You’ve got to hand it to Ayer: the man knows his shtick and sticks with it. L.A. based crime thrillers are his forte, especially cop movies with Training Day (writer) and Street Kings (writer/director) bearing his name. Yet it’s End of Watch that will prove to be his crowning achievement: tough, gritty, full of feeling and atmosphere, thanks to Ayer’s authentic touch and the excellent performances of its cast.
A cracking car chase opens the film, as Los Angeles police officers Brian Taylor (Jake Gyllenhaal) and Mike Zavala (Michael Pena) take down a pair of gangbangers. It is one of many violent run-ins these pair of cocky cops find themselves in throughout the film, as captured by Brian who films his life as a policeman for a film studies class.
It’s not only screeching sirens and flying bullets that Brian captures. Just as vital to End of Watch are the moments in between where these two officers of the law crack jokes, share intimate antidotes (in a way only men can) and deal with the mental and physical stress that comes with their job.
A major reason why this interaction works so well is the chemistry between Gyllenhaal and Pena, with the pair wholly convincing as men willing to take a bullet for one another, and funny (yet never distractingly so) as brothers in blue goofing around. Gyllehaal continues to impress with every role, yet the stand out here in Pena, a long time character actor who should receive some well-deserved awards recognition with this role.
The hand held footage format the Ayers utilises in End of Watch has its logic. Since the days of Rodney King, police officers – both in America and elsewhere – have embraced self-surveillance while on duty (countless “Wildest Police Videos” programs attest to that!)
It is when the action is turned up to 11 that its shaky cam format can be problematic, especially for novices.
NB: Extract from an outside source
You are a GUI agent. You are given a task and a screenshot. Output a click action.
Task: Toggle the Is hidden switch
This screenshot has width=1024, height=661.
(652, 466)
Those with steady shaky-cam legs will be able to withstand the carnage as Ayers whips his camera in all sorts of directions during the gunfights between our boys in blue and the Latino gangbangers (an easily detestable group who have an affinity for dropping the f-bomb countless times per boastful sentence) who are merciless in their quest to kill them.
It is eye of the storm genre filmmaking which Ayers executes to extremely effective, engrossing and moving results, making End of Watch a cop movie with guts and heart.